No real welcome awaited me. Of course, they did not expect me, and those of the household who were still awake were preoccupied with some present crisis. It did not seem the right moment to inquire if I could still use my old room. When my father’s queen hurriedly received me I told her I would stay in the Great Hall where most of the household slept. Ginevra agreed, apologetically; they had been using my room for storage, and it would have to be cleared out before I could use it. "You’ll be more comfortable in the Hall," she added. "It’s warmer there. Artos is the only one who knows how the hypocaust works; we can’t mend it till he returns. And"—she paused; and I could see her setting her jaw so that she would not falter—"and I think Lleu is dying. He has been ill all winter, and today he is scarcely able to breathe. Otherwise we should have given you more of a welcome, Medraut."

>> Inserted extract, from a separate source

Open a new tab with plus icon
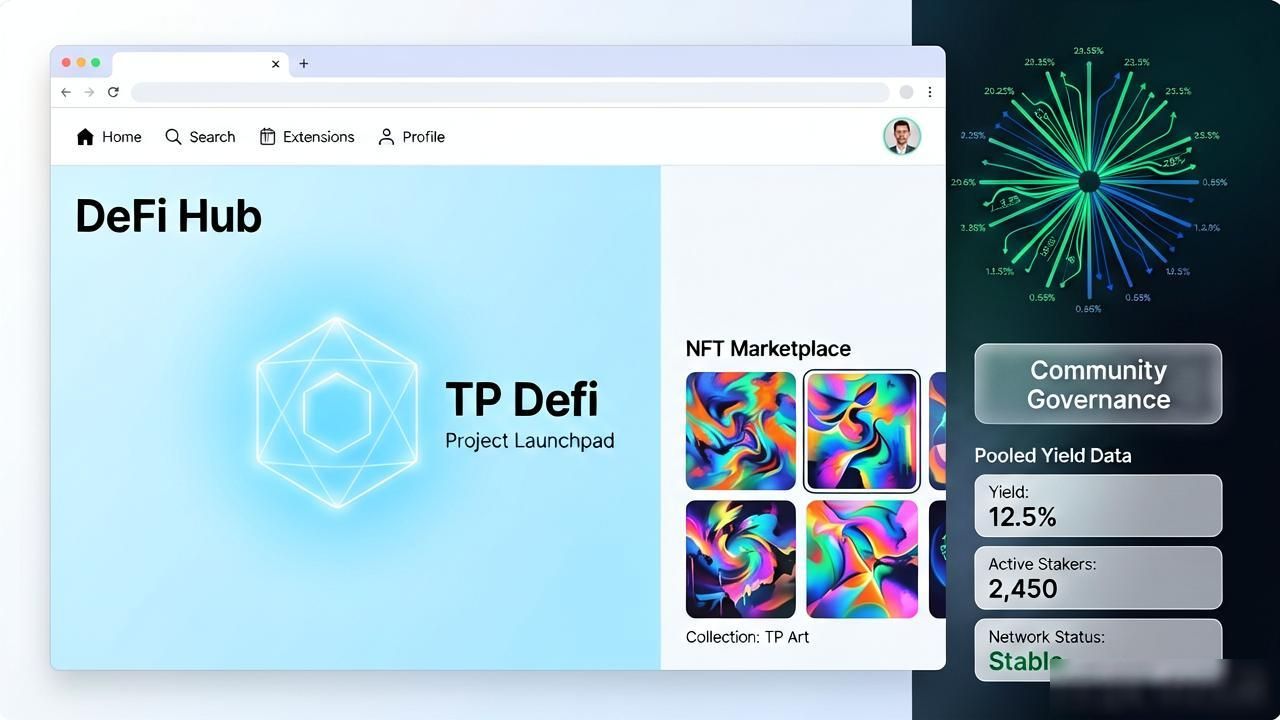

Lleu, the Bright One: the high king’s youngest child, his heir, and my half brother. I had forgotten how sickly he was. His sister Goewin had always been healthy, and fiercely protective of her small twin brother. They were eight when I left. Lleu’s letters had stopped more than three years ago, before I came to the Orcades. He would be almost fifteen now, almost adult. Still so frail, racked by asthma, torn through and through by even the slightest chill wind or damp day? And Artos counted on him to be the next high king.